Task brief: Below are entries; copy exactly the lines from the one with "The height and width of the screenshot is (150, 335)." through the one with "The image size is (1151, 599).", both included, and leave out the rest.

Record excerpts:

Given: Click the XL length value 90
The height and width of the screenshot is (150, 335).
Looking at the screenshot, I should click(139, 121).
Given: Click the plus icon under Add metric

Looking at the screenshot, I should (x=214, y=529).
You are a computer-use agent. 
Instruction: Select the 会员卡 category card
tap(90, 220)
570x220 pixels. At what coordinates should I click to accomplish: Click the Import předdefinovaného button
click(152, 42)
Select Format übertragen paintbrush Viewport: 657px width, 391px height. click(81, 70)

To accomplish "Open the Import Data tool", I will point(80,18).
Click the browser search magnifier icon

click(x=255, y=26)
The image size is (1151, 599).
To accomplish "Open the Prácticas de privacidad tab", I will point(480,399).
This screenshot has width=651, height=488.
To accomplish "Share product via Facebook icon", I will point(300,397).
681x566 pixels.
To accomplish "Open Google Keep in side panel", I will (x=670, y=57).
---
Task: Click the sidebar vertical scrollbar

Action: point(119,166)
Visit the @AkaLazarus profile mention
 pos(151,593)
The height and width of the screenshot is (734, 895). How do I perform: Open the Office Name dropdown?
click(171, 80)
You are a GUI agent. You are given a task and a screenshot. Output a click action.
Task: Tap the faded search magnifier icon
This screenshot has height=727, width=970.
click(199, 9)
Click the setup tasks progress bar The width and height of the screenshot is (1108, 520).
...
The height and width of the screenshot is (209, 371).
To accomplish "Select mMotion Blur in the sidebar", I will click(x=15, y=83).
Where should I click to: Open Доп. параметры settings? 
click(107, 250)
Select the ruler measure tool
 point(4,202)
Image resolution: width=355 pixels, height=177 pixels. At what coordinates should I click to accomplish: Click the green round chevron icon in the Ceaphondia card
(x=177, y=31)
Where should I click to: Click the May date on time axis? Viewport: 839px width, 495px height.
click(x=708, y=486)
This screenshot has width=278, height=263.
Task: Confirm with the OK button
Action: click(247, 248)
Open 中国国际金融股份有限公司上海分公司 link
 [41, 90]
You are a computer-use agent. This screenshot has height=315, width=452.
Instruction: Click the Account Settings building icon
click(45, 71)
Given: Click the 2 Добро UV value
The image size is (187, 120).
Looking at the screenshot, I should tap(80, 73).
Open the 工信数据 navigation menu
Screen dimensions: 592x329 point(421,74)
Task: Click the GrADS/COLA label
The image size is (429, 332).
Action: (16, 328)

Output of the task:
The height and width of the screenshot is (150, 335).
Looking at the screenshot, I should click(139, 121).
Given: Click the plus icon under Add metric

Looking at the screenshot, I should (x=214, y=529).
You are a computer-use agent. 
Instruction: Select the 会员卡 category card
tap(90, 220)
570x220 pixels. At what coordinates should I click to accomplish: Click the Import předdefinovaného button
click(152, 42)
Select Format übertragen paintbrush Viewport: 657px width, 391px height. click(81, 70)

To accomplish "Open the Import Data tool", I will point(80,18).
Click the browser search magnifier icon

click(x=255, y=26)
The image size is (1151, 599).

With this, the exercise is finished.